My parents brought me to the UK in 1965, as a three-year-old, and we lived in Southall – known then as ‘Little India’, as many immigrants from the subcontinent had initially moved there. This was a happy time. I was part of a warm Sikh community, going to the Gurdwara every Saturday, playing with other brown children, shopping in South Asian stores, and watching Hindi films at the cinema. In 1971, when I was nine, my parents moved to Hastings. There were only a couple of other South Asian families in the town, and for the first time I realised that I was ‘brown’. The years in Southall, luckily, had given me a strong sense of identity, but now I had a sense of being an outsider.

The thirteenth century poet Rumi wrote, ‘The wound is the place where the Light enters you.’ In 2020, around the time of the Black Lives Matter movement, I found this out for myself, when someone I had known for a long time openly attacked me on Facebook when I spoke about colonial history in India, accusing me of being illiterate and posting ‘counterculture crap’. I felt isolated. I received no support from people who saw the post – which hurt me. I was shocked and upset, and for a while I stopped going to my studio.

I had recently found a mentor, and he believed my version of the story without question, even though he barely knew me, and offered me his unconditional support. The day after this conversation, which I can only describe as profoundly healing, I wrote my first poem in forty-four years. I have not stopped writing since.

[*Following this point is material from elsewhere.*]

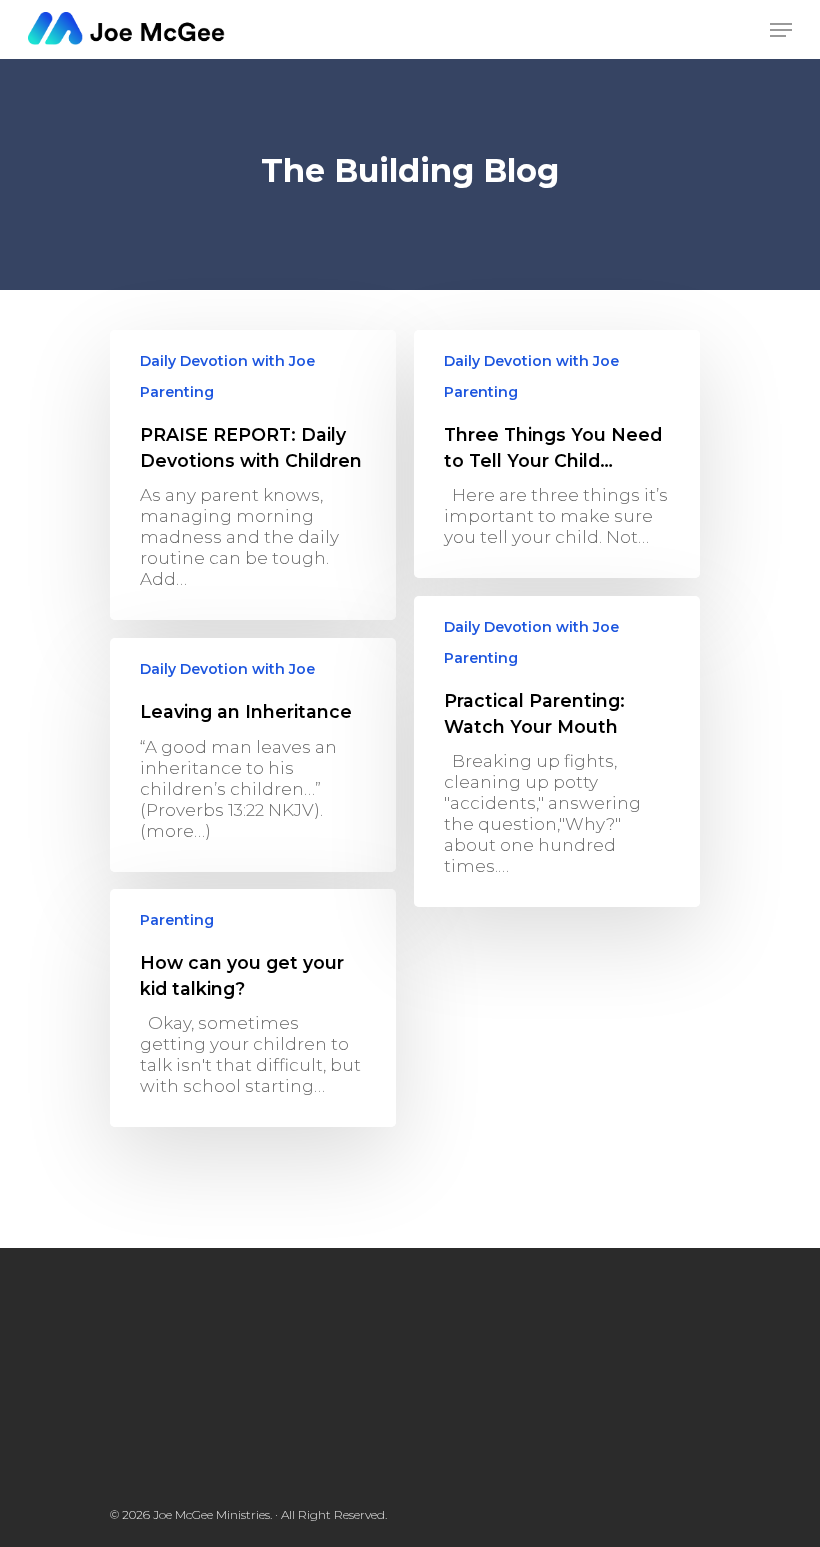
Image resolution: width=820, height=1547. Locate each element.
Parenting (177, 392)
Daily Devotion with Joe (227, 361)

The light that came from the wound is my poetry. It has enhanced my practice and allowed me to communicate on so many more levels. As I spoke up about what had happened through my poems, and as more and more people who I hadn’t previously known stepped up and shared their stories, I realised how important it is to create a safe, inclusive, compassionate space. This is what the Third Space project is about, and I hope you will join me in it.